然而,现有的制造MOSFET器件的过程中常常发生ESD(Electro-StaticDischarge)事件,如果半导体器件位于ESD放电的通路上,很有可能损坏。功率MOSFET器件抗ESD冲击能力主要取决于两个因素:第一,栅氧击穿电压,功率MOS器件中的栅氧很薄,一般介于10nm~200nm之间,其击穿电压约为10V~100V,如果施加到器件栅极-源极的ESD有效电压超过栅氧的击穿电压,则氧化层损坏,器件失效;第二,栅极-源极电容,此电容越大,器件吸收ESD放电的能力越强,施加到栅极-源极的ESD有效电压越低,例如,当此电容较大时,3kV的ESD放电可能只会带来40V~50V的ESD有效电压应力。
另外,公开号为CN102931093的中国专利公开了一种N沟道耗尽型功率MOSFET器件及制造方法,其包括:进行离子注入和退火工艺,在所述栅极之间的有源区中形成P型阱区,并且在进行离子注入和退火工艺的步骤之间,进行氧化工艺,以及进行电子辐照工艺,以在相邻的两个P型阱区中相邻近的两源区之间形成耗尽层,通过电子辐照工艺,被电子辐照产生的电子在器件的硅表面形成电子导通沟道,形成耗尽层,该耗尽型MOSFET器件具有较短的反响恢复时间,可以节约工艺步骤和提高生产效率。传统方法的缺点是:如果直接制造ESD保护二极管,则会导致极差的器件特性,例如:极大的反向泄漏电流,较大的正向压降,以及极大的低掺杂区寄生电阻,并且,在ESD保护二极管设计中,极大的反向泄漏电流最终体现为功率MOS器件极大的栅极-源极的泄漏电流,这直接增加了器件的栅极驱动功耗,同时,极大的寄生电阻在ESD事件中会产生较大的欧姆压降,使栅极-源极间所承受的ESD有效电压随ESD浪涌电流迅速上升,极大地降低了器件抗ESD冲击的能力。
——
• 挑战 1: 列出这段关于功率MOSFET抗静电放电能力的文档片段中提到的，直接制造ESD保护二极管会导致的各项较差器件特性。
• 挑战 2: 接着这段关于功率MOSFET抗静电放电能力的文档片段的最后一句，往下续写一段。
下列材料来自另一出处。

• 原始材料:
——
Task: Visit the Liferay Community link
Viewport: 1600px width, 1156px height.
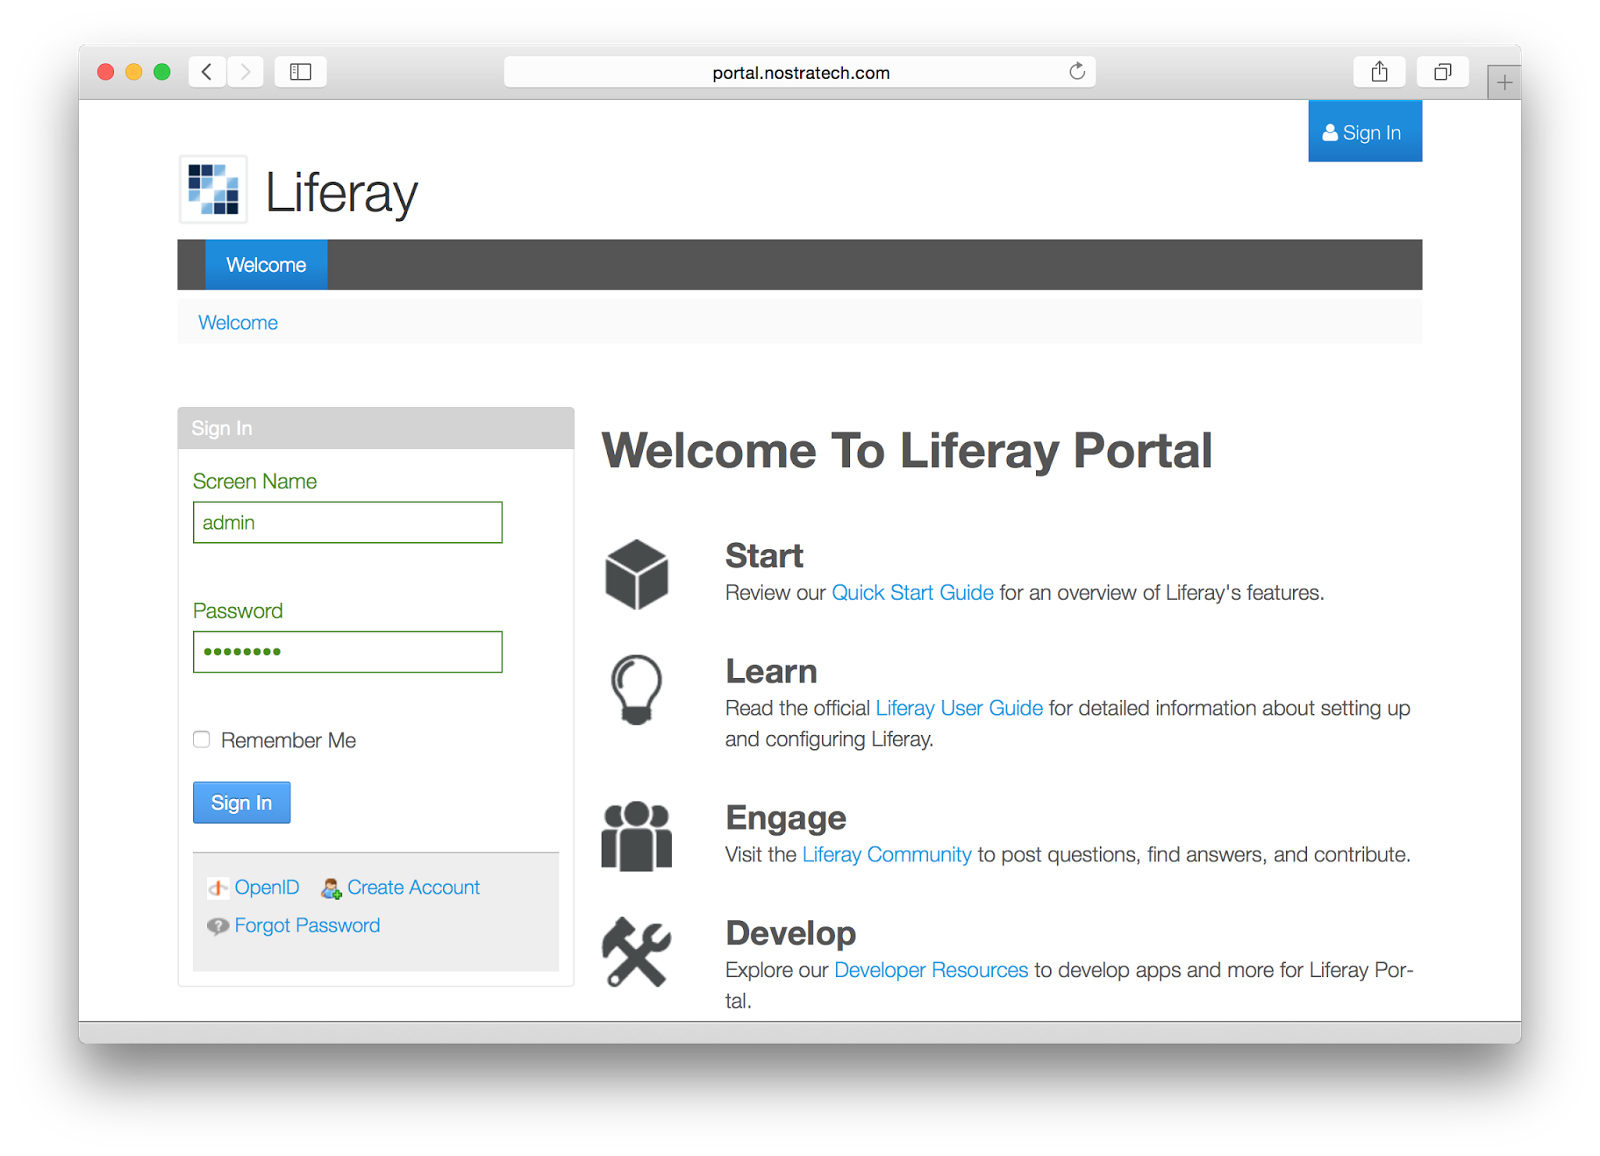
——
• 参考答案 1: 极大的反向泄漏电流；较大的正向压降；极大的低掺杂区寄生电阻。

• 参考答案 2:
发明内容
针对上述不足,本发明所要解决的技术问题在于提供一种集成ESD保护的耗尽型功率MOS器件的制备方法,其能够有效地减小ESD多晶硅二极管的泄漏电流,提高了器件抗ESD冲击的能力。
本发明的技术方案是这样实现的,一种集成ESD保护的耗尽型功率MOS器件的制备方法,其特征在于,包括:步骤一、场氧化层生长,环区光刻和环区场氧刻蚀,光刻胶去除,环区屏蔽氧化层生长,和环区离子注入;步骤二、环区推结和环区氧化层再生长;步骤三、有源区光刻,场氧刻蚀和光刻胶去除;步骤四、阱区屏蔽氧化层生长,阱区光刻,阱区离子注入,光刻胶去除;步骤五、ESD多晶硅淀积,ESD离子注入;步骤六、ESD多晶硅光刻和刻蚀,光刻胶去除;步骤七、阱区较高温推结,和阱区屏蔽氧化层去除;步骤八、VTH屏蔽氧化层生长,VTH离子注入;步骤九、栅氧生长,栅极多晶硅淀积;步骤十、栅极多晶硅光刻和刻蚀,光刻胶去除;步骤十一、源区光刻和离子注入,源区推结;步骤十二、ILD氧化层淀积,ILD致密,接触孔光刻和刻蚀,回流,接触孔注入;步骤十三、金属淀积,金属光刻和刻蚀,背面减薄和背面金属化。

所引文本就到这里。